● Information shown:
···

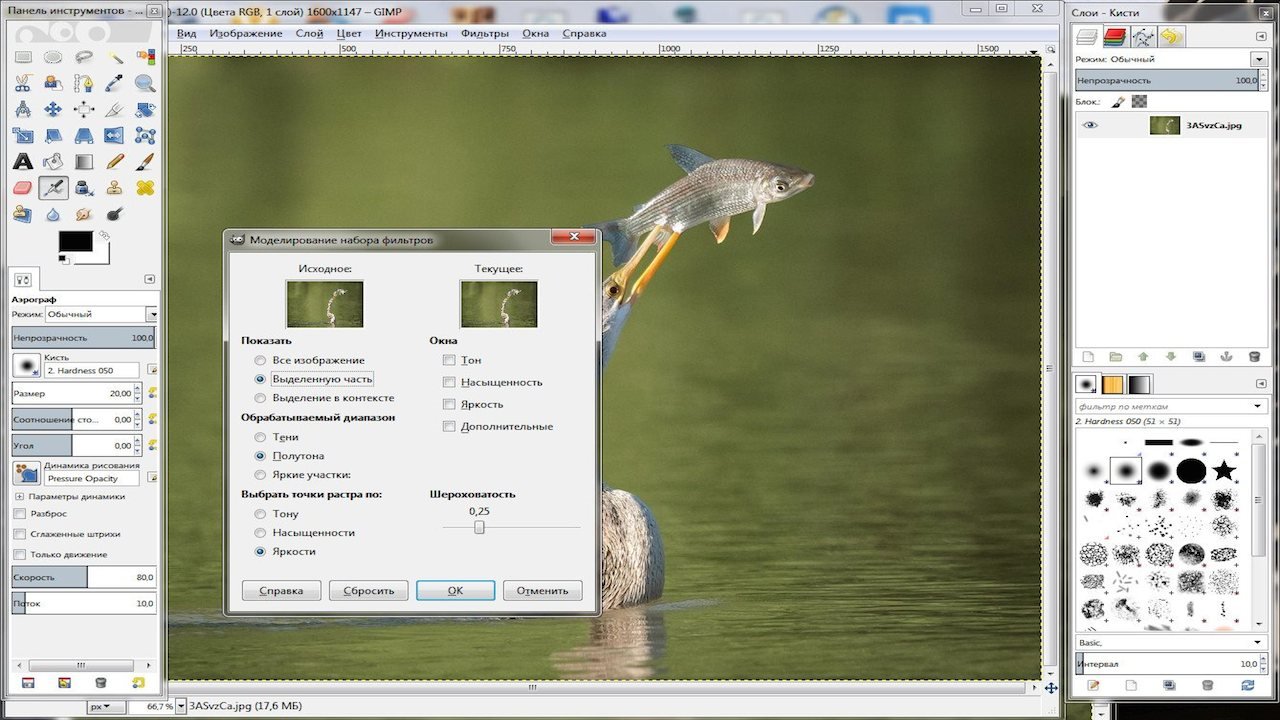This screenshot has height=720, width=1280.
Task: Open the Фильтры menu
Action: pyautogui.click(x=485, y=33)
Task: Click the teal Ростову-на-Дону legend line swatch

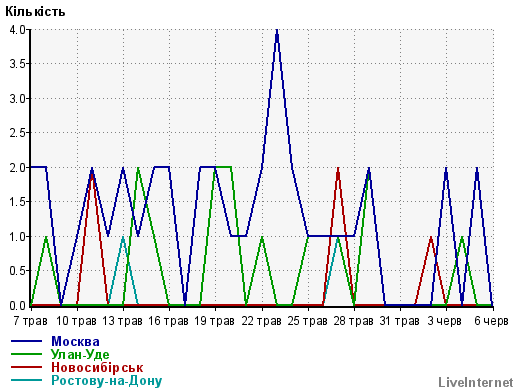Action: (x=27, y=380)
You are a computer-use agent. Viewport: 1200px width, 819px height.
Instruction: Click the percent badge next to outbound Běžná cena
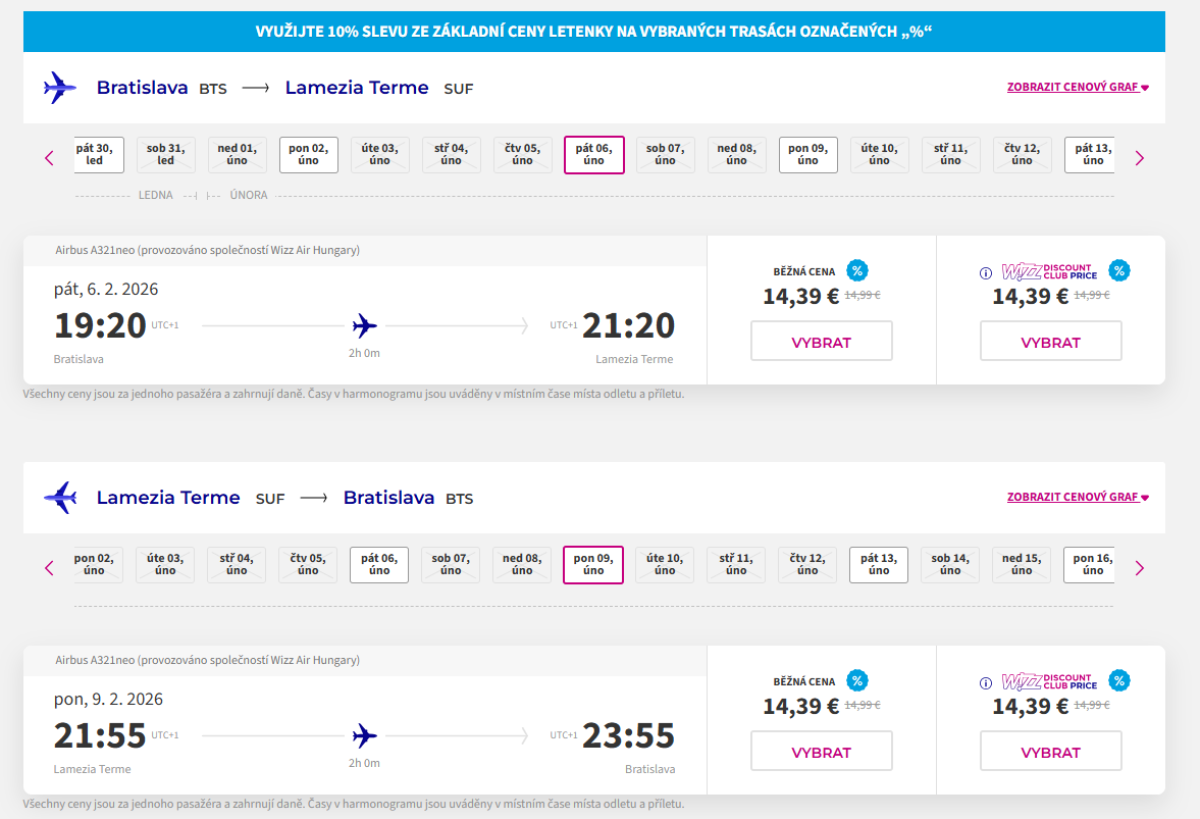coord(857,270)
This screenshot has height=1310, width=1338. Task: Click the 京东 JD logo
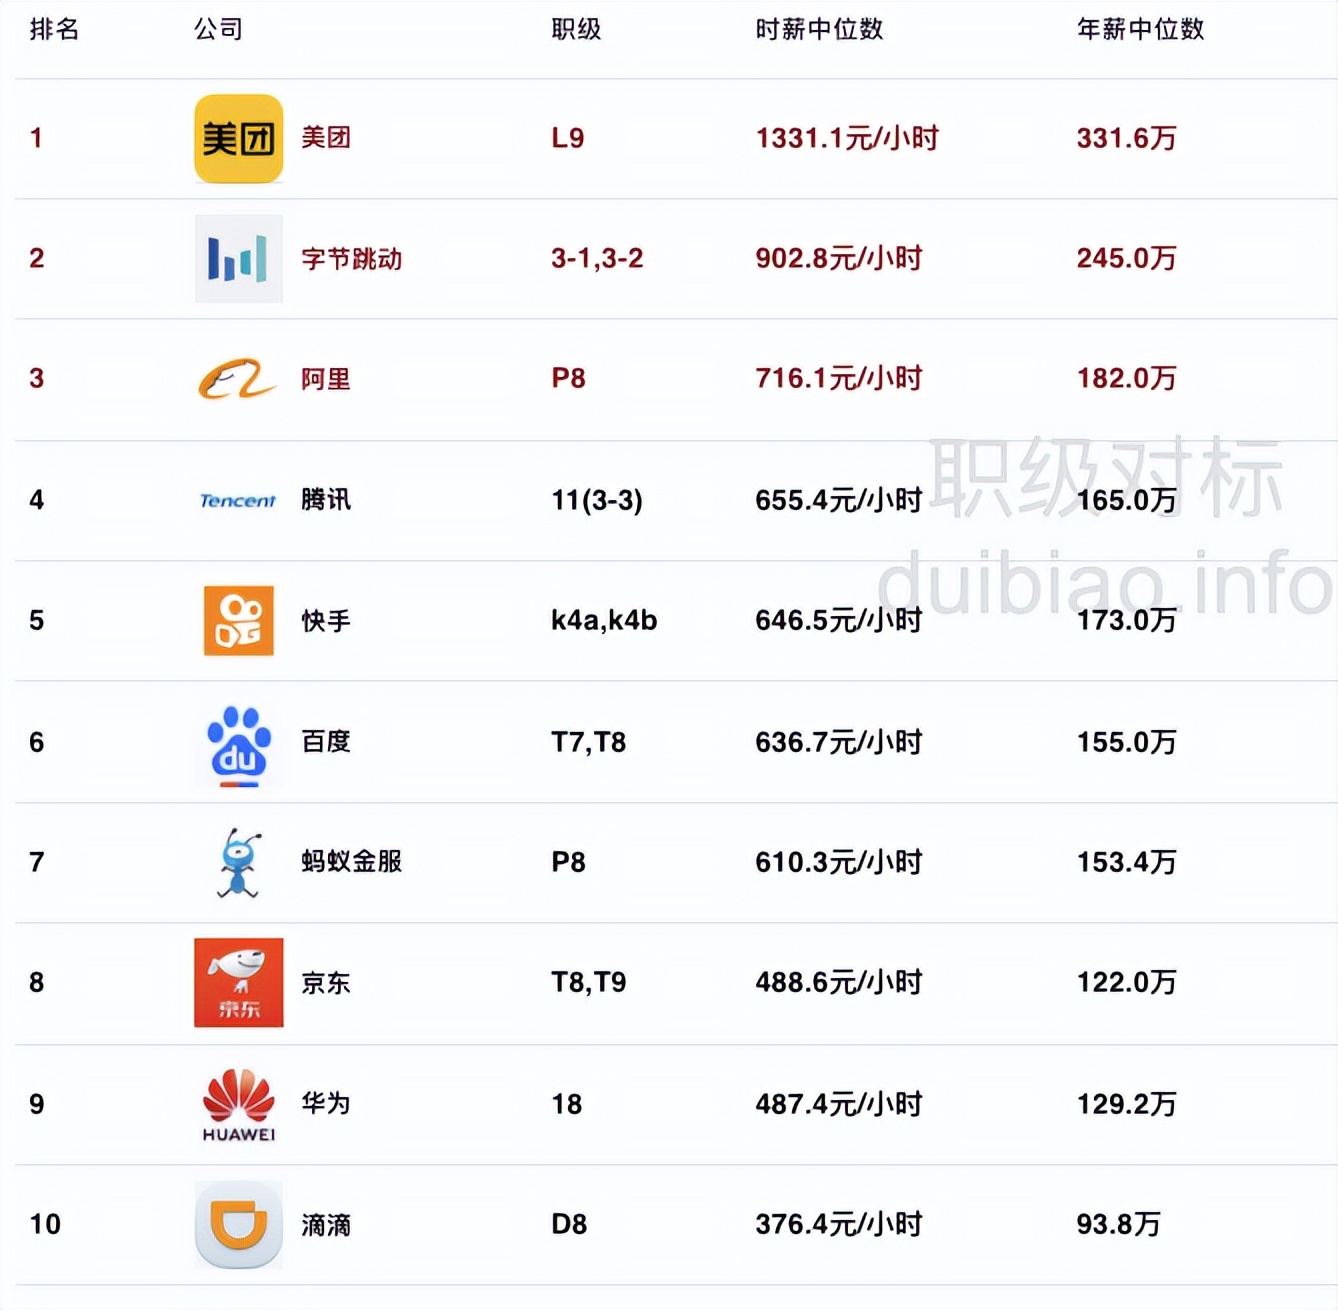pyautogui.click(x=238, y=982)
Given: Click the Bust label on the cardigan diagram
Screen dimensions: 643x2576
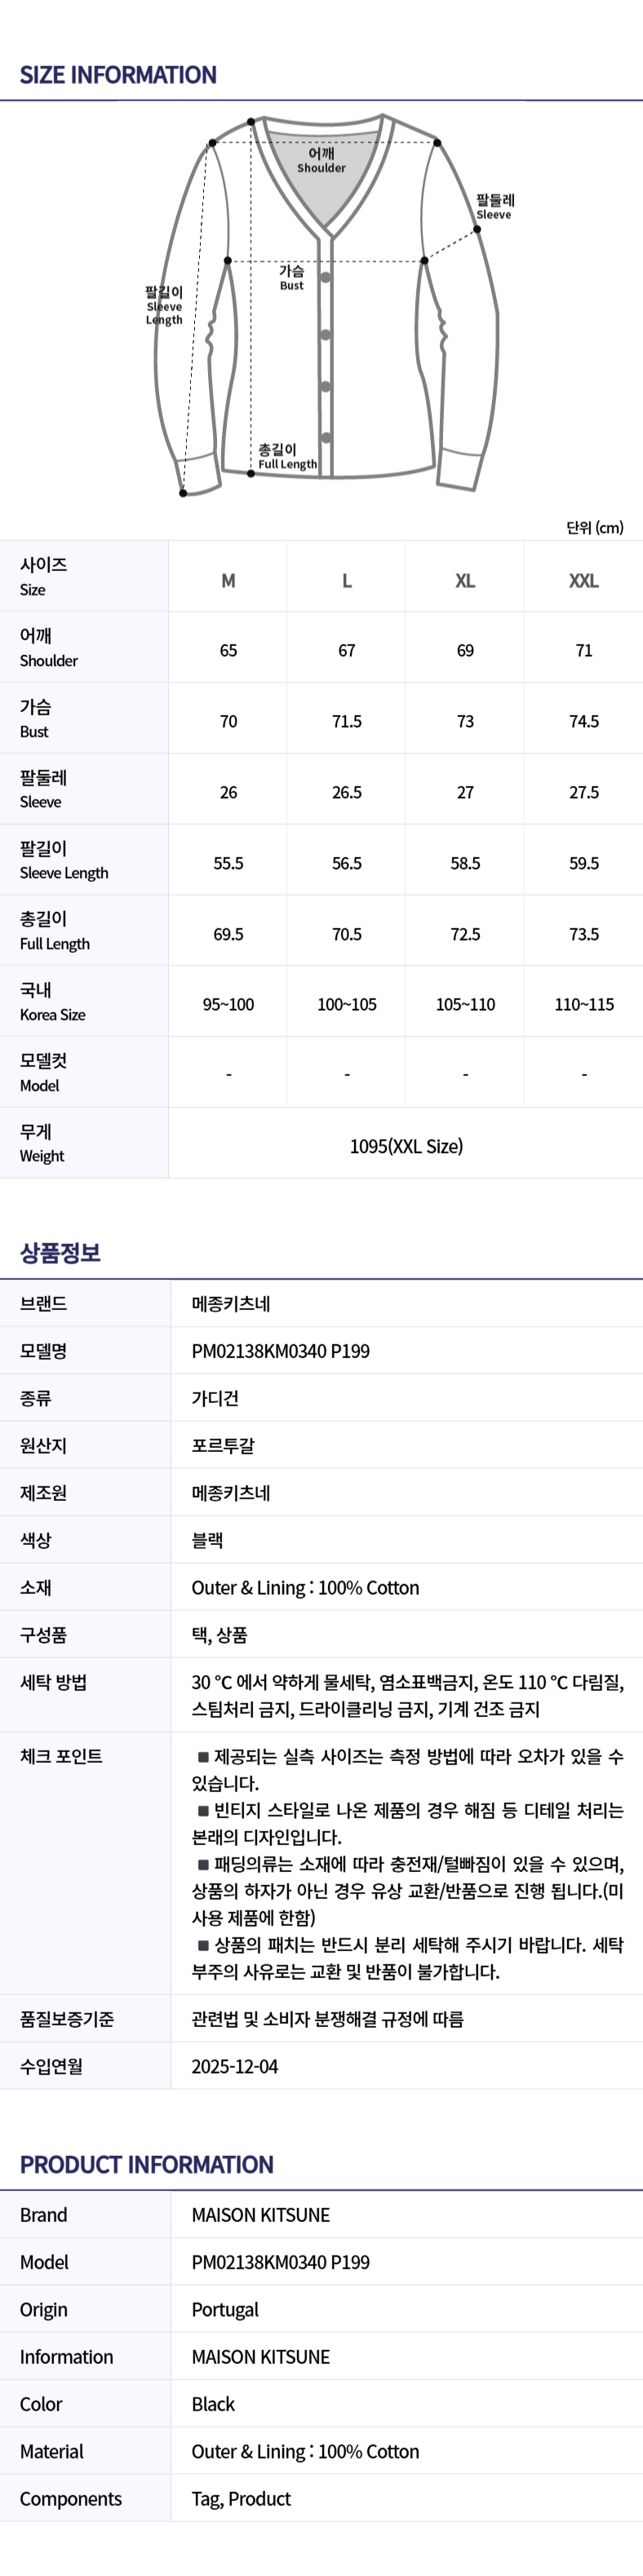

···

● What the task asks: Which lines run from the one containing "This screenshot has height=1310, width=1338." through the last line of the entries above? Output them exactly, both ends included, with no pictures.

● Solution to this task:
This screenshot has height=1310, width=1338. Task: Click the 京东 JD logo
pyautogui.click(x=238, y=982)
Given: Click the Bust label on the cardigan diagram
Screen dimensions: 643x2576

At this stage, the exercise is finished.